Copy the rows again starting with the line with "How do I perform: Open the Walgreens" and going on through the line with "will tap(355, 178).", changing "To accomplish" to "In order to do" and leaving everything else the same.

Supplied material.

———

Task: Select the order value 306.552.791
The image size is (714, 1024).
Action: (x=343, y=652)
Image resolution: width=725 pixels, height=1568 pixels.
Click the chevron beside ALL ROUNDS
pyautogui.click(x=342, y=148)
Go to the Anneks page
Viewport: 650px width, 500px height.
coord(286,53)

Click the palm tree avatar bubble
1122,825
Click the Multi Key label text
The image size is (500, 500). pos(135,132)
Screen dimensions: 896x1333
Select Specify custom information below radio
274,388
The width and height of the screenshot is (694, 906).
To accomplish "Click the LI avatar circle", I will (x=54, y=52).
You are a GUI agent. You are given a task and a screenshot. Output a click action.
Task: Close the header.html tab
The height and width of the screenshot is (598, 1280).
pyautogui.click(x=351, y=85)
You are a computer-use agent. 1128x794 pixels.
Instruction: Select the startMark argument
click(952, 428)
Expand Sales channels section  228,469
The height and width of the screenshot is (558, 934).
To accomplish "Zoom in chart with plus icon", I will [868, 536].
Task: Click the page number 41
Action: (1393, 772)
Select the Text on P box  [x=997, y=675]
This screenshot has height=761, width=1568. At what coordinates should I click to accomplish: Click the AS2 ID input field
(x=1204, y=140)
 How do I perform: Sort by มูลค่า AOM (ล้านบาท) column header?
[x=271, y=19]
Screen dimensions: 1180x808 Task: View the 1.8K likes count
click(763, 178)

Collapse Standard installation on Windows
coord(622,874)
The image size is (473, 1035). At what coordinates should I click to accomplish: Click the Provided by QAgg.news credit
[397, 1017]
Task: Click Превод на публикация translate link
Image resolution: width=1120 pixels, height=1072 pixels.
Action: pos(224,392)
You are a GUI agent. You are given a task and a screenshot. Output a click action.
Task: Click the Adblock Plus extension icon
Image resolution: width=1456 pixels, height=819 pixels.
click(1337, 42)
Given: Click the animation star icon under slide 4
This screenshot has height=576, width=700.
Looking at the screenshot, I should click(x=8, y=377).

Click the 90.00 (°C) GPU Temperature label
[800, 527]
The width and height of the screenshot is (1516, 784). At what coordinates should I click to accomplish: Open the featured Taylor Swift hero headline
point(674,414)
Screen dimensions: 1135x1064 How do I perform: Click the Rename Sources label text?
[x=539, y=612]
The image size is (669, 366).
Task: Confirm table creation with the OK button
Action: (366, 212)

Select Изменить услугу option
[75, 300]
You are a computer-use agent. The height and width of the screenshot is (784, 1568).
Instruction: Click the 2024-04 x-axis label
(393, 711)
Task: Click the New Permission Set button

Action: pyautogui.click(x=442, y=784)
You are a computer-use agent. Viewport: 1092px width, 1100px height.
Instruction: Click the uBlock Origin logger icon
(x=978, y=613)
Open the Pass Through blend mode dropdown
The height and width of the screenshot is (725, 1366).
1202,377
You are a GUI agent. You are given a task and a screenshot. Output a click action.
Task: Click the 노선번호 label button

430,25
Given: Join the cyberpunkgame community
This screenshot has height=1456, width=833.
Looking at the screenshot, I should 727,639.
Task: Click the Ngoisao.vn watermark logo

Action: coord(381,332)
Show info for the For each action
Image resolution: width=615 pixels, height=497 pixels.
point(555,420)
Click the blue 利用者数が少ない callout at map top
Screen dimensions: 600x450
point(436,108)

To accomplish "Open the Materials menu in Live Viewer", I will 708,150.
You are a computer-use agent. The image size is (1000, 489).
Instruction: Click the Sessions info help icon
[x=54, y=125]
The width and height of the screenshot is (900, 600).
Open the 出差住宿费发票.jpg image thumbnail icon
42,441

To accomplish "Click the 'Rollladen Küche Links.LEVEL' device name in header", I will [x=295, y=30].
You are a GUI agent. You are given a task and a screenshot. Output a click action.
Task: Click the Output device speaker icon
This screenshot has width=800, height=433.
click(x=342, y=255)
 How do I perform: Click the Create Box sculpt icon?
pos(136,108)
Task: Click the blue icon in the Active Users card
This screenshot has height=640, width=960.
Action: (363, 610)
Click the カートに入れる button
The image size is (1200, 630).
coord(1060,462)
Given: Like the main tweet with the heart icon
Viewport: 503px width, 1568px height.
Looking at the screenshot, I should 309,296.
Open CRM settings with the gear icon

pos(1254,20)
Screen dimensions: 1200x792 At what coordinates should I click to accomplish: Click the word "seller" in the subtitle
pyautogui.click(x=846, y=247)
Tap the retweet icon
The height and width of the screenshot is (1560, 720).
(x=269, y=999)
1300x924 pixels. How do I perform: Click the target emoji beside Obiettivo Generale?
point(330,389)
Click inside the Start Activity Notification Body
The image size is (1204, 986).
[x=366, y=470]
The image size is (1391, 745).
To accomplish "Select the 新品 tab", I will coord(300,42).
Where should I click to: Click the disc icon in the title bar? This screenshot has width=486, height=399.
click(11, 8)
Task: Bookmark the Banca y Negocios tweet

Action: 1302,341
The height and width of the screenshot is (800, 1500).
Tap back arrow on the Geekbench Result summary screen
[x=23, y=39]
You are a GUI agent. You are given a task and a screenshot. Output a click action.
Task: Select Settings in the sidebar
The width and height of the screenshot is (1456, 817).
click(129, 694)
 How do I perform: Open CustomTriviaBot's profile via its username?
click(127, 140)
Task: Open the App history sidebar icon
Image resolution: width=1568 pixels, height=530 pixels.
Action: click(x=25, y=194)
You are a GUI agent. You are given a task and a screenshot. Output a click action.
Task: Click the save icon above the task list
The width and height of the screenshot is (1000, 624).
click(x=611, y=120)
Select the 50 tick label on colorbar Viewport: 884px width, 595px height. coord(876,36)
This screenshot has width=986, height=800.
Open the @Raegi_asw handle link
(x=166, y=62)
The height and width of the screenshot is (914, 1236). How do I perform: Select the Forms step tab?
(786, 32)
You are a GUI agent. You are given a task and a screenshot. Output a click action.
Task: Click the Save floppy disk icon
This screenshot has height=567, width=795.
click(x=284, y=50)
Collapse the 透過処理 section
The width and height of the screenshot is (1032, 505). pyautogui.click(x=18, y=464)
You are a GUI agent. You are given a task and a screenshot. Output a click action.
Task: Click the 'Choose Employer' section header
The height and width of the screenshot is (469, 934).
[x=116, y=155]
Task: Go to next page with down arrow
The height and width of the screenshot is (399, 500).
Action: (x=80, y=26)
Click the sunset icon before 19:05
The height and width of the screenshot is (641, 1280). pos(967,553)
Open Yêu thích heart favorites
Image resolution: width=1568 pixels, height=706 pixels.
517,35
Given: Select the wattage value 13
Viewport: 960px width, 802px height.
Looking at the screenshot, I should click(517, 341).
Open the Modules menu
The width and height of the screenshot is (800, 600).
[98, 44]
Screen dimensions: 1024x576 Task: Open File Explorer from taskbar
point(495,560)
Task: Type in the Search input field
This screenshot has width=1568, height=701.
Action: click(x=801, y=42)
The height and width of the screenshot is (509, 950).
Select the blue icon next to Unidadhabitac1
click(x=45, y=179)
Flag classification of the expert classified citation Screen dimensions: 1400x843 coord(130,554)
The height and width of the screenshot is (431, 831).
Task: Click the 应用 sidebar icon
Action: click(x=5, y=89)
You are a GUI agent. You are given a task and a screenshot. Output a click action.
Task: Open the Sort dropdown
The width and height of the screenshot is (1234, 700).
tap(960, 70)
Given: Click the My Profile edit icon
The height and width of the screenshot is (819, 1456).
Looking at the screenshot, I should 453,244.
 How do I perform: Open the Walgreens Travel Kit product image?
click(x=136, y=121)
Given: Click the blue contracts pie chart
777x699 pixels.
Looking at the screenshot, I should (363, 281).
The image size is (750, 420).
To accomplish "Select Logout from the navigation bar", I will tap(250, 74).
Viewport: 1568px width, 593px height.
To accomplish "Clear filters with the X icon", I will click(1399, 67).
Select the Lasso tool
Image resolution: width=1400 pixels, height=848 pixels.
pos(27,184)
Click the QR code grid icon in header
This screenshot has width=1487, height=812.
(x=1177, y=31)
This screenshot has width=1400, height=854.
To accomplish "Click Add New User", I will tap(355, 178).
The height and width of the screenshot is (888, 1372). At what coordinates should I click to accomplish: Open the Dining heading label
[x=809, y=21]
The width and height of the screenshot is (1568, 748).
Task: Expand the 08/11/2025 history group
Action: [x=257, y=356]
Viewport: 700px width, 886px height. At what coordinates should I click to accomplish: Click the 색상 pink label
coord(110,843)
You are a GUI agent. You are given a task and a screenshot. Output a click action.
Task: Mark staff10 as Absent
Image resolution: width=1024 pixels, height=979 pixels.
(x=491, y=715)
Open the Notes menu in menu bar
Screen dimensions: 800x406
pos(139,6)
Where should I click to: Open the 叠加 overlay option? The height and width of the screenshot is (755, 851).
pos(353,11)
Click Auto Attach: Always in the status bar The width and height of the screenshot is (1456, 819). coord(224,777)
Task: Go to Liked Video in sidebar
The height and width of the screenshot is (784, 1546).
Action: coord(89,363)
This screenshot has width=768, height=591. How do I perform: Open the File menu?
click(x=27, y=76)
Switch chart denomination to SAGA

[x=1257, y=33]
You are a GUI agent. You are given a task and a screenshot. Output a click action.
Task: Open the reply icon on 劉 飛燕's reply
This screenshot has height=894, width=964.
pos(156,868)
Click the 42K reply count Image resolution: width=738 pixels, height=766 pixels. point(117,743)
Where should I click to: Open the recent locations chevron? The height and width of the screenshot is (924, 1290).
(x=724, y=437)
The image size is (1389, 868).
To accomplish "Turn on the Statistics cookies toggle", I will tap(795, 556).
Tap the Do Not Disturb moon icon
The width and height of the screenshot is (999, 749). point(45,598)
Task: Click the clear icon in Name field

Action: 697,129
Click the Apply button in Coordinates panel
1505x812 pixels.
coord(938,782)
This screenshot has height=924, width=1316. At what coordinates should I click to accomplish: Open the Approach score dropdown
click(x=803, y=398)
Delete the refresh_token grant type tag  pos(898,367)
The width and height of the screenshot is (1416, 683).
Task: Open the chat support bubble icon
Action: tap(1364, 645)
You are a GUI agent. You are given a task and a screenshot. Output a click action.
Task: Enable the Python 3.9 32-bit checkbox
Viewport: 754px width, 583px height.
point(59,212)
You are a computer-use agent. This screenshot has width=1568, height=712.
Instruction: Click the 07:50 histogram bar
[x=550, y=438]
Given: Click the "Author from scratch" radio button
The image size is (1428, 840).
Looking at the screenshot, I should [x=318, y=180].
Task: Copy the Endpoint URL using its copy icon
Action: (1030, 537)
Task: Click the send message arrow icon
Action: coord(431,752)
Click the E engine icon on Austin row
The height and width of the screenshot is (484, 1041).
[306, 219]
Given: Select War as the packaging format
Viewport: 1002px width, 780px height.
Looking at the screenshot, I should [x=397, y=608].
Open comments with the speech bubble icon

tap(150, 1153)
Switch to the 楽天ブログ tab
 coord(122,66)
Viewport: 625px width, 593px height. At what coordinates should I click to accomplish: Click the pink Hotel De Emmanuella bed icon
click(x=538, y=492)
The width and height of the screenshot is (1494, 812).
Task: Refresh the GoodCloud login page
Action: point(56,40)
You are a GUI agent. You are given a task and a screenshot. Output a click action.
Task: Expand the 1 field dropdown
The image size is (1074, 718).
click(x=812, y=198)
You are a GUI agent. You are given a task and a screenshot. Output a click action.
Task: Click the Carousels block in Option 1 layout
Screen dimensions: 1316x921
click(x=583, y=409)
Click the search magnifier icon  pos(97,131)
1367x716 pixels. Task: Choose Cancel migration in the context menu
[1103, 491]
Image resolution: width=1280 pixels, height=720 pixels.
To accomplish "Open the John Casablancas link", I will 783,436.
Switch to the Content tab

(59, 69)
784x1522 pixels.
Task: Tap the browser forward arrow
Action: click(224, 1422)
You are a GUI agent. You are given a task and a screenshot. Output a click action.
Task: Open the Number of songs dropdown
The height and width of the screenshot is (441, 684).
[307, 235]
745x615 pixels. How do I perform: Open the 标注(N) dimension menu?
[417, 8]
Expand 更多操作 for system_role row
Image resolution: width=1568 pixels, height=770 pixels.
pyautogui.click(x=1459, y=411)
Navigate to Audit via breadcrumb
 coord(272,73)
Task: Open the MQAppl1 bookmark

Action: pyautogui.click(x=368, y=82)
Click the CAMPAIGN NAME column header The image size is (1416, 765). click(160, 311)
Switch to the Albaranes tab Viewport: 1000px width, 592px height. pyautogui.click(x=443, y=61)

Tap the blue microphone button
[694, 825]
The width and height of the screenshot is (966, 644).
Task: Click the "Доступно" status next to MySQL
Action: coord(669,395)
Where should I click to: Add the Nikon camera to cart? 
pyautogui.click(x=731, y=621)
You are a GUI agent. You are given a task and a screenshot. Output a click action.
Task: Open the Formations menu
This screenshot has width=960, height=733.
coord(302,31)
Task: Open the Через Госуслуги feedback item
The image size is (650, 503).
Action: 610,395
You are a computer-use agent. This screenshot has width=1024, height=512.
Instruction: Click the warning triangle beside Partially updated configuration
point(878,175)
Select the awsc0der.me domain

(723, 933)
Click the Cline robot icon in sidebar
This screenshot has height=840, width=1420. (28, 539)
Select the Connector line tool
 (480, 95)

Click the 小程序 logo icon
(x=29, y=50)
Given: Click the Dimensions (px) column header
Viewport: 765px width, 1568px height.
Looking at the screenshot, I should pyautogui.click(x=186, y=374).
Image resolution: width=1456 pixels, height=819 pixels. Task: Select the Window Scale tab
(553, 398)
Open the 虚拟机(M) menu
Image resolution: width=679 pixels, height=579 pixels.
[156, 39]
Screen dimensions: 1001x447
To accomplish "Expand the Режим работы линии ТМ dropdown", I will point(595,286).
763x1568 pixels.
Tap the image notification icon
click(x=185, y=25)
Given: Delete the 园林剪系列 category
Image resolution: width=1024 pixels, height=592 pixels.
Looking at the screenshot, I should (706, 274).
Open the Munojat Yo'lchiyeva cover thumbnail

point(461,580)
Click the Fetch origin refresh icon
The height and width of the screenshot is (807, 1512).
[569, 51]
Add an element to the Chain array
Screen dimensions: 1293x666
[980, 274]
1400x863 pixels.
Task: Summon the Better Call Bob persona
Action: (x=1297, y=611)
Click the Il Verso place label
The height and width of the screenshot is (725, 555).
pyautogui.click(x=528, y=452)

———

Exercise response.
 How do I perform: Open the Walgreens Travel Kit product image?
click(x=136, y=121)
Given: Click the blue contracts pie chart
777x699 pixels.
Looking at the screenshot, I should (363, 281).
The image size is (750, 420).
In order to do "Select Logout from the navigation bar", I will tap(250, 74).
Viewport: 1568px width, 593px height.
In order to do "Clear filters with the X icon", I will click(1399, 67).
Select the Lasso tool
Image resolution: width=1400 pixels, height=848 pixels.
pos(27,184)
Click the QR code grid icon in header
This screenshot has width=1487, height=812.
(x=1177, y=31)
This screenshot has width=1400, height=854.
In order to do "Click Add New User", I will tap(355, 178).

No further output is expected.